Assignment
Scan the records below. Report the number of lines containing the word "Given", and nothing more.

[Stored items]
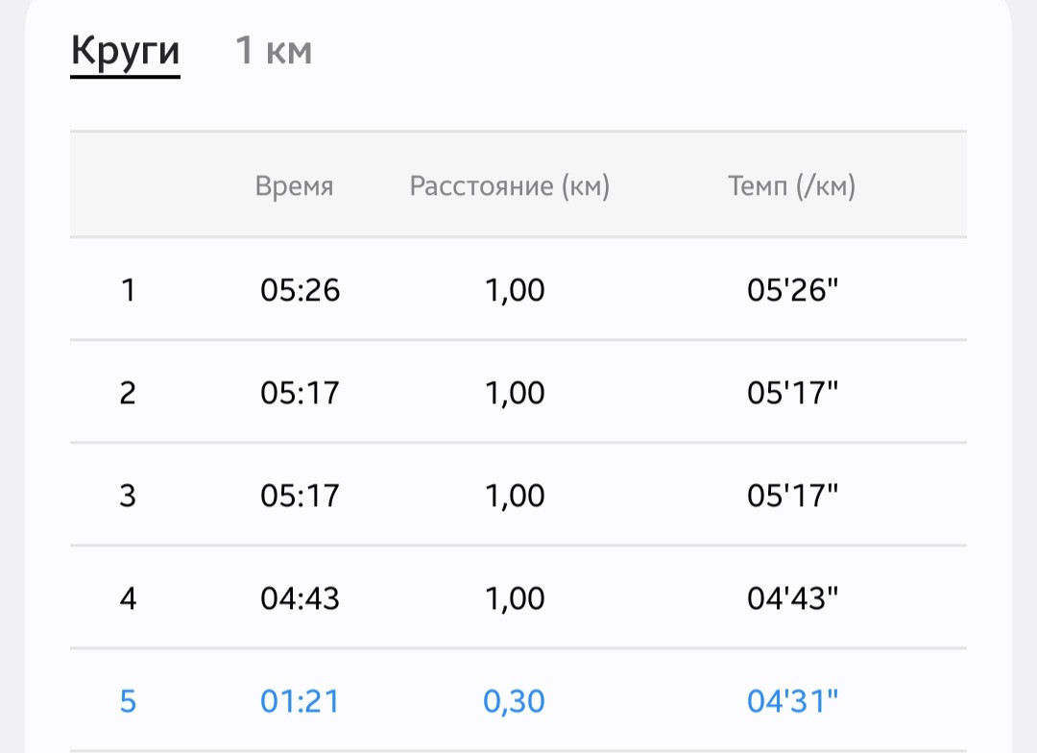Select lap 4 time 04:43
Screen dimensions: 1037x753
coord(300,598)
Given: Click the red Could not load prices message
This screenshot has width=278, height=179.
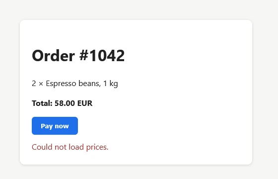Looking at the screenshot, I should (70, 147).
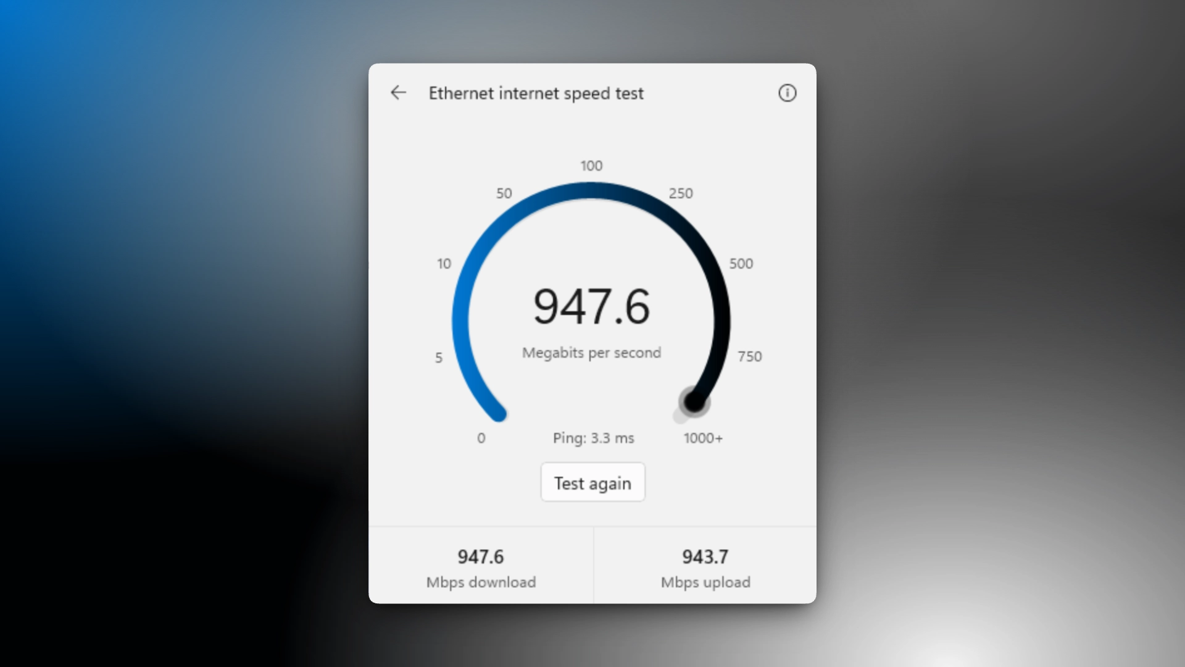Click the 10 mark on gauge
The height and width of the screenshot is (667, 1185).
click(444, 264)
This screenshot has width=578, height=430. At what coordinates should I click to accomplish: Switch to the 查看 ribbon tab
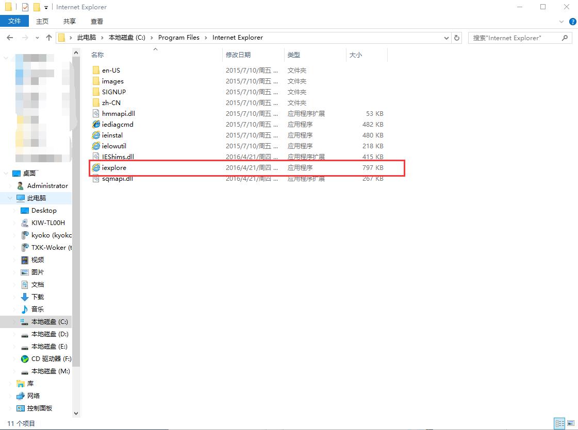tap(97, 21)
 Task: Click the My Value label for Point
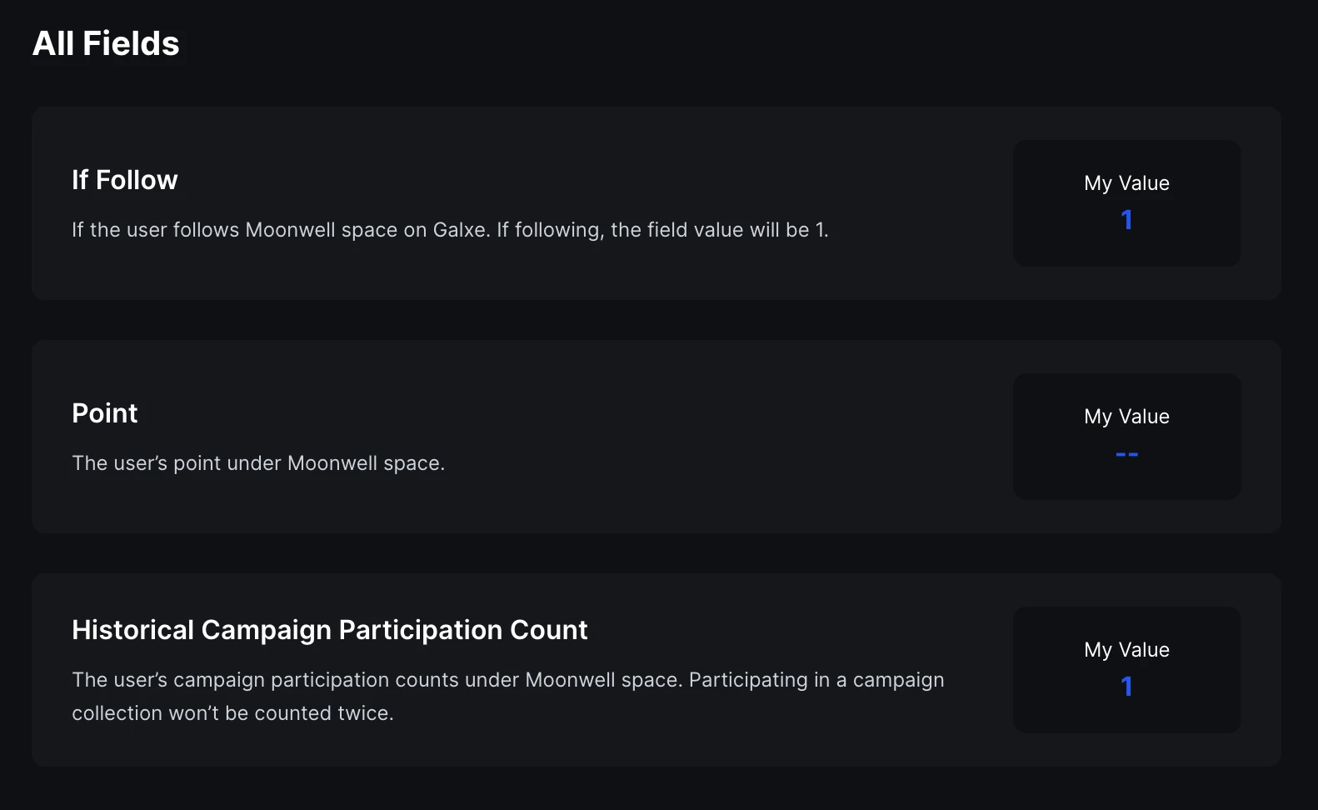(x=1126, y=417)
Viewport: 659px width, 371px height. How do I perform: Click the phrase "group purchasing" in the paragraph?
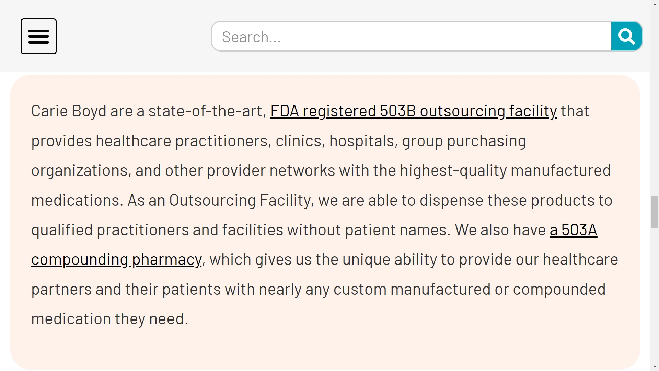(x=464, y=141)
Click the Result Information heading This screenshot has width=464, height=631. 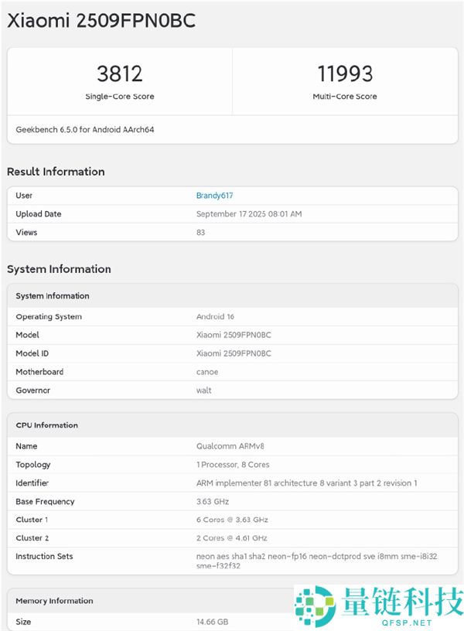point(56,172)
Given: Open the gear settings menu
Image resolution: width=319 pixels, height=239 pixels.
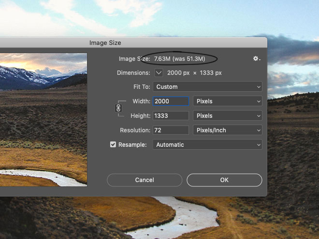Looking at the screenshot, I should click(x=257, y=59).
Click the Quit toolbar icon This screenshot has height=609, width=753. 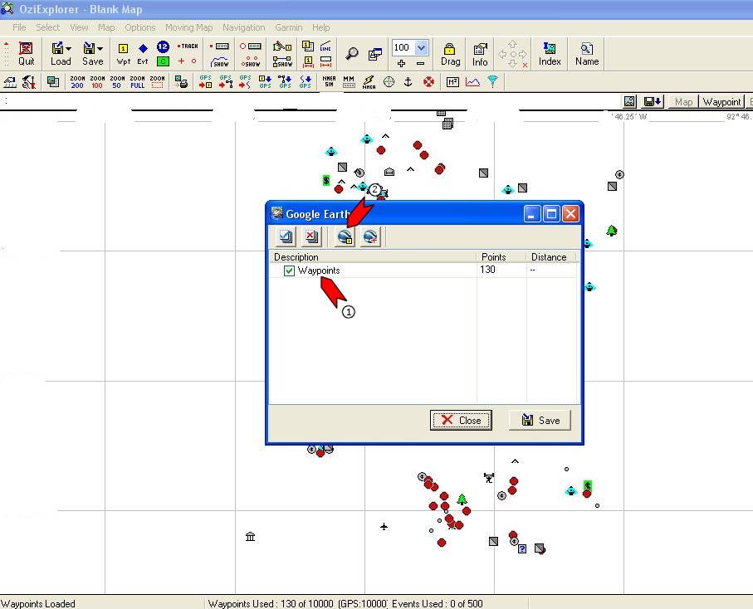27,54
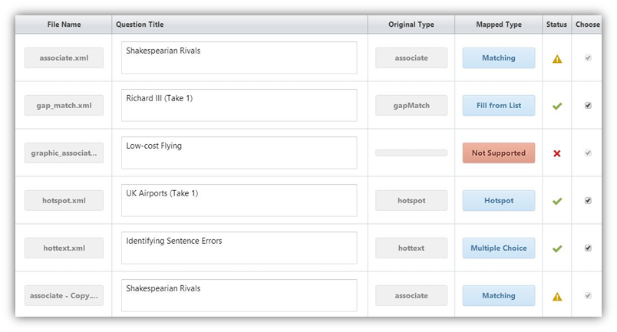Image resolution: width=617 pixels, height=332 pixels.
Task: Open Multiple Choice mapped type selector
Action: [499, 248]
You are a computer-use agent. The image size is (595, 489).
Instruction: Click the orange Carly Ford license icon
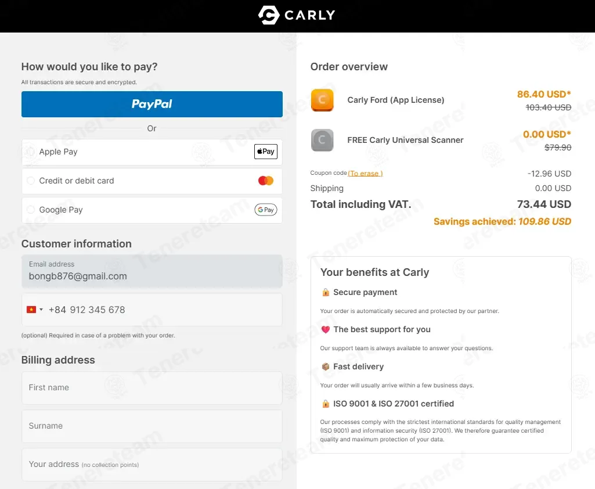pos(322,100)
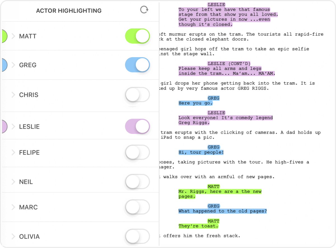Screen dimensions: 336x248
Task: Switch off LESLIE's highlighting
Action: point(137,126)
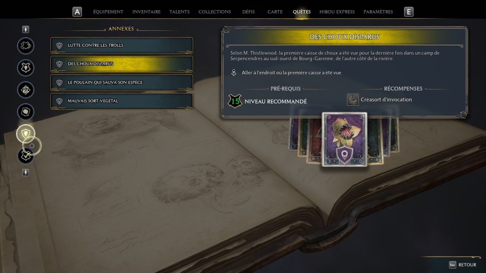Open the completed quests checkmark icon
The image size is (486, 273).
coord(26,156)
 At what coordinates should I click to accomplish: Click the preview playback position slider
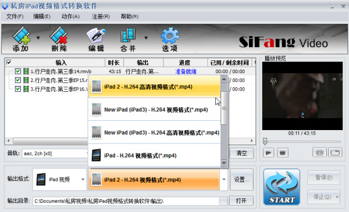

Solution to this problem
2